■ ASSIGNMENT: Beginning with the line that holds "Task: Click the Description field label" in the data below, give again every line through the one that holds "This screenshot has height=518, width=558.", exactly as written.

■ MATERIAL FOR THIS EXERCISE:
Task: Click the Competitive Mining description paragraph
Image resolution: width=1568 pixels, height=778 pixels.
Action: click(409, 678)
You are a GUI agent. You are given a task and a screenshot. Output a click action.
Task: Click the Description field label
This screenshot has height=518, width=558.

==

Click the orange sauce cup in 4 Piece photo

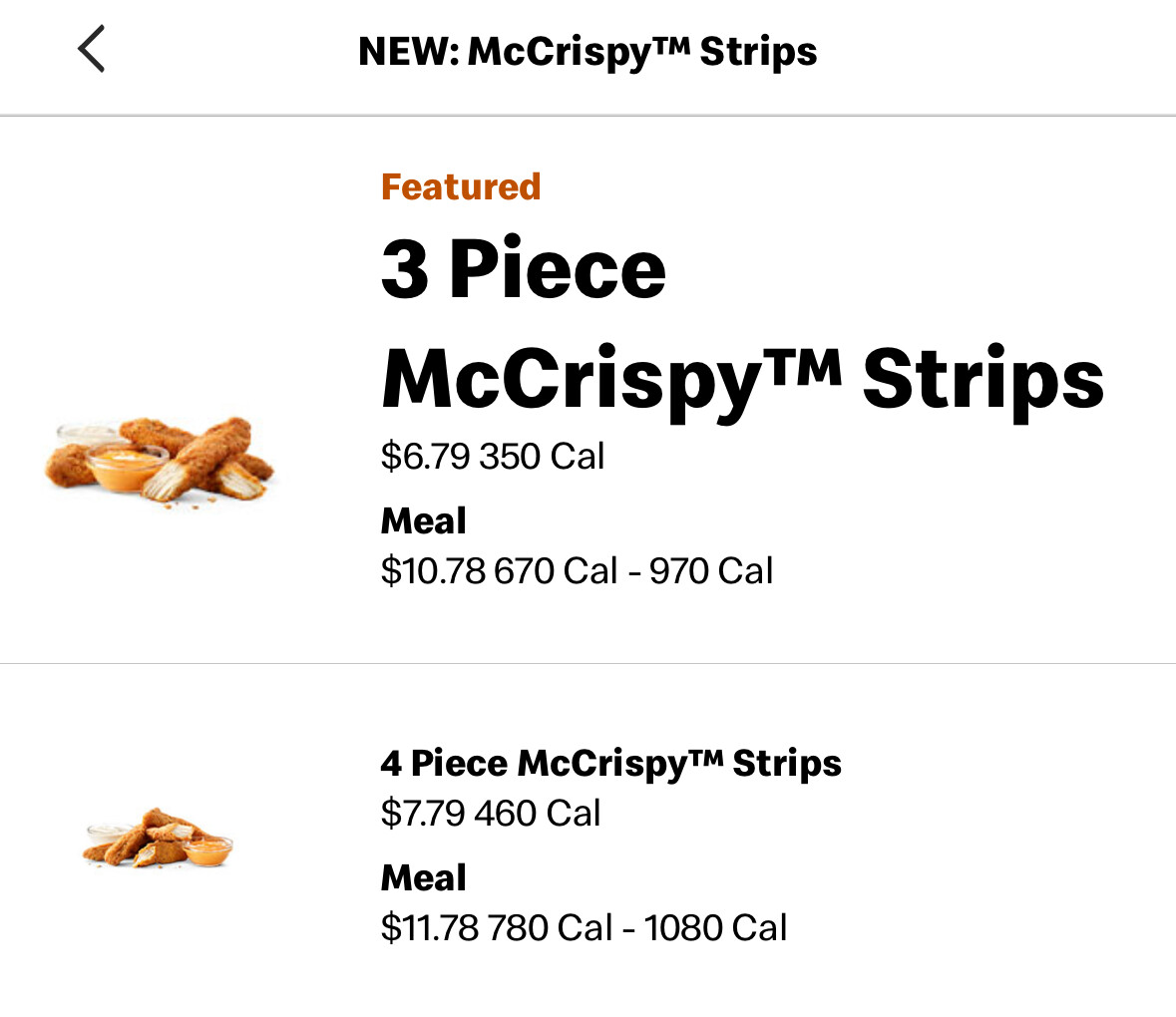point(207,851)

■ YOUR SOLUTION:
Task: Click the Description field label
This screenshot has height=518, width=558.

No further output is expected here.